## Source
━━━

Nous avons vu Hôtel Rwanda en avant première, en France, à Strasbourg.
Ce film est sans ambiguïté sur la question ethnique. Il montre le manque de fondement de
l'ethnisme. Il donne une vision de l'ambiance pendant le génocide. Il montre qu'on
appelle les Français pour intervenir auprès des Forces Armées Rwandaise, à qui il vendent
des armes, pour qu'elles empêchent les Interahamwe de se livrer à un massacre. Il montre
la faiblesse matérielle de la Minuar et la lâcheté des grandes puissances. Dallaire
devient Colonel... mais s'il lui ressemble il ne s'appelle pas Dallaire. Il présente ce
Colonel "Olivier" comme un archétype de casque bleu. Il donne une image presque
sympathique de Bizimungu en alcoolique fréquentable. Il montre les limites des milieux
journalistiques. Enfin ceux qui ont des préoccupations plus mélo seront passionnés par
l'histoire de la famille "hutu/tutsi" de l'hôtelier, Paul Rusesabagina, qui est un
excellent antidote contre la bêtise ethnique.

━━━

Entrées d'un jeu de données
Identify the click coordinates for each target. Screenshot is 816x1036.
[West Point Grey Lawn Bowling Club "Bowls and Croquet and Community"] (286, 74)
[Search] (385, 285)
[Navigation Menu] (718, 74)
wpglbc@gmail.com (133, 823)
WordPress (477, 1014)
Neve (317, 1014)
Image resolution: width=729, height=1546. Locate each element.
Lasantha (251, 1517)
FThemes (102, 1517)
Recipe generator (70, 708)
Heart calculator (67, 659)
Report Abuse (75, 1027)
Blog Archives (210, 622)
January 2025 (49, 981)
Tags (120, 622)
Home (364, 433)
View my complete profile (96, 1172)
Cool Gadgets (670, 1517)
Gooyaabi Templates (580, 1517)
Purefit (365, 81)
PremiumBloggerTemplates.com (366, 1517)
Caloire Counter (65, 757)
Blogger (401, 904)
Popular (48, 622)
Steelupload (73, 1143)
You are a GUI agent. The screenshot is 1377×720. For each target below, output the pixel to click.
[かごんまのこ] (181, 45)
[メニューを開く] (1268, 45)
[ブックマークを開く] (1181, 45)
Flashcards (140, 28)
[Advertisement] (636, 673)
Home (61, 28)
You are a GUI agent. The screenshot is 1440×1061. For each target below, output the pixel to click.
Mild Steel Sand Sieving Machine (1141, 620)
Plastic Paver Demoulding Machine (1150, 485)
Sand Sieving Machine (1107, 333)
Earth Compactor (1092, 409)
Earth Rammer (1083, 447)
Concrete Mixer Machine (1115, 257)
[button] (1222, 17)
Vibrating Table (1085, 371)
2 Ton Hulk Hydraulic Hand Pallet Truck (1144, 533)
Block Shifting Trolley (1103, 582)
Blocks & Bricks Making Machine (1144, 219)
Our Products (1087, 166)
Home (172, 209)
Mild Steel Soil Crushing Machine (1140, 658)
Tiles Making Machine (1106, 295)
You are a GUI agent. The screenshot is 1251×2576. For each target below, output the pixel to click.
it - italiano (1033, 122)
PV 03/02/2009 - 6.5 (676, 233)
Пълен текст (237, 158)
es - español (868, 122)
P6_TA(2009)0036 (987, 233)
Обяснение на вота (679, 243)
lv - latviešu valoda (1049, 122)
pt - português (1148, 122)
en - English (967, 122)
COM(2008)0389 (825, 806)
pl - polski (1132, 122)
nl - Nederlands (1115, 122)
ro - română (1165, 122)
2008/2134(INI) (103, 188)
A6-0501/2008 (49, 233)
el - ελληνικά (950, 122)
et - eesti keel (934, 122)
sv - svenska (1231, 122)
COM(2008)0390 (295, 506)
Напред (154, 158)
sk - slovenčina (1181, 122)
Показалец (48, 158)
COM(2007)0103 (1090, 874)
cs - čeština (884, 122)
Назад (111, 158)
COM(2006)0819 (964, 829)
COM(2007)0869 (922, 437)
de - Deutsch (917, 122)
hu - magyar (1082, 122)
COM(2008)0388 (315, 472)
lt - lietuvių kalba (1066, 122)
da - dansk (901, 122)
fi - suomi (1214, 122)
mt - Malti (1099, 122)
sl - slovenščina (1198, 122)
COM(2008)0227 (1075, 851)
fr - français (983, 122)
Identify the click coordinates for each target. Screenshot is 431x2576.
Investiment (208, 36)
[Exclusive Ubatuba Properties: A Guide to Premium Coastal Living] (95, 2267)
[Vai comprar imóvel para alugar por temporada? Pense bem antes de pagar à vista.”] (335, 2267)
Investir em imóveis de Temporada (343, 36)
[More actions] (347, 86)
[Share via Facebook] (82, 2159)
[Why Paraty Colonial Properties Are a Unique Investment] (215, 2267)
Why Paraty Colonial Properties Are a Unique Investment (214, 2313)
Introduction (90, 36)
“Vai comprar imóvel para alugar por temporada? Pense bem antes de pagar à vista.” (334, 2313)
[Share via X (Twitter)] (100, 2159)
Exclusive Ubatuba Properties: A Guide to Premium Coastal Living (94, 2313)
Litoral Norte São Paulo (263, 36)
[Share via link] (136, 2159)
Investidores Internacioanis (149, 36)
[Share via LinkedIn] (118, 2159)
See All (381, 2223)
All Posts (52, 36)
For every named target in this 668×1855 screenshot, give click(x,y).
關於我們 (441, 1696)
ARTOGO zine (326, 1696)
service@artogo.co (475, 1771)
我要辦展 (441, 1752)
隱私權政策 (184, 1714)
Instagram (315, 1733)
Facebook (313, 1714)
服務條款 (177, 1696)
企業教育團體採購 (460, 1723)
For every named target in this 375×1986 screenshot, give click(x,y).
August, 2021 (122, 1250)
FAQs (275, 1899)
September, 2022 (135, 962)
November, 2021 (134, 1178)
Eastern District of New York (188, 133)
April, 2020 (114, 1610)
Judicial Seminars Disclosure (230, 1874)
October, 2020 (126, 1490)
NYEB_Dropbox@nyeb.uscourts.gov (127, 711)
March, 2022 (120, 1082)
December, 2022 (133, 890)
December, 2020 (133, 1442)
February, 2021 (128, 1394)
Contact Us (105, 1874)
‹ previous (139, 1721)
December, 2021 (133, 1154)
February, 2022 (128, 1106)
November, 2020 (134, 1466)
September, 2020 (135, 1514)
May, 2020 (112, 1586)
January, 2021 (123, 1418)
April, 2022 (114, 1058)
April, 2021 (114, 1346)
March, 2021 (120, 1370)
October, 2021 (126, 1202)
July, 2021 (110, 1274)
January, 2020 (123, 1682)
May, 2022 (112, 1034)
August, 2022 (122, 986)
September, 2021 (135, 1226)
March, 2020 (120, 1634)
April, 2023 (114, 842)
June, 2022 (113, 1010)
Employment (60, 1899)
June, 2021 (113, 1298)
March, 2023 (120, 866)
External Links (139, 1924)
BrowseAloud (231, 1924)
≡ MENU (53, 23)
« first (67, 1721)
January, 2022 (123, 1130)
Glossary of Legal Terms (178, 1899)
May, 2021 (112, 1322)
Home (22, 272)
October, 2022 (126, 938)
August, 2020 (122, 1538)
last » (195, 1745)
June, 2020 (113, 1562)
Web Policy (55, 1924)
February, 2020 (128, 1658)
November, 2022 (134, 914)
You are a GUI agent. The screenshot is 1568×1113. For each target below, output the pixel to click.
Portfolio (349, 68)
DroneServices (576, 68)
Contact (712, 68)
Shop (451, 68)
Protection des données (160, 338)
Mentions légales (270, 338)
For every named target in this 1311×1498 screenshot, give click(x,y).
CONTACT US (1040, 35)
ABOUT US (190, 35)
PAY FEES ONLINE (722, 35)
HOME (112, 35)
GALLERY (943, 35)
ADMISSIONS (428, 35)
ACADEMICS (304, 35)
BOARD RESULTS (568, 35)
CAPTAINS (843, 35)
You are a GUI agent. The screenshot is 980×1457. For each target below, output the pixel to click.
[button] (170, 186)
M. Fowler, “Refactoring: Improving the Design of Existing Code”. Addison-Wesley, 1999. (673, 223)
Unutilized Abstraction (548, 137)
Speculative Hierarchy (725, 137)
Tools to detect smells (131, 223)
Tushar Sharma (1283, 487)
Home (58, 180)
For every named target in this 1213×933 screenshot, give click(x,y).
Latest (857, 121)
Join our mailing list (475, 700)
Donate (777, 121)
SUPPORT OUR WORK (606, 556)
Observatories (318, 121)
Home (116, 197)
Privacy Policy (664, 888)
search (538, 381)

━━━

## Exercice écrit 1
Relevez tous les noms de personnes ou de personnages cités dans la critique d'Hôtel Rwanda.
## Exercice écrit 2
Dans quelle ville la critique d'Hôtel Rwanda dit-elle que le film a été vu en avant-première ?
## Exercice écrit 3
Poursuivez la critique d'Hôtel Rwanda à partir de sa dernière phrase.

## Réponse attendue 1
Dallaire, Colonel « Olivier », Bizimungu, Paul Rusesabagina

## Réponse attendue 2
À Strasbourg.

## Réponse attendue 3
Ce film est évidemment limité si l'on veut avoir une vision d'ensemble de ce génocide. La
question de la planification est juste suggérée, et le spectateur qui ne connait rien du
génocide ne la percevra peut être pas. Aucune date pendant ces cent jours. On entre dans
un tunnel temporel, c'est un coup de zoom historique où tous les plans historiques se
rapprochent. Une fenêtre est ouverte sur un événement de l'humanité qui ne laissera
personne indifférent.
Aucun décideur politique n'est visible dans le film, qu'il soit Rwandais ou étranger.
Seul l'évocation indirecte d'une intervention ponctuelle française en faveur des protégés
de Paul Rusesabagina est connue... mais elle montre par défaut ce qui aurait pu être fait
par la France.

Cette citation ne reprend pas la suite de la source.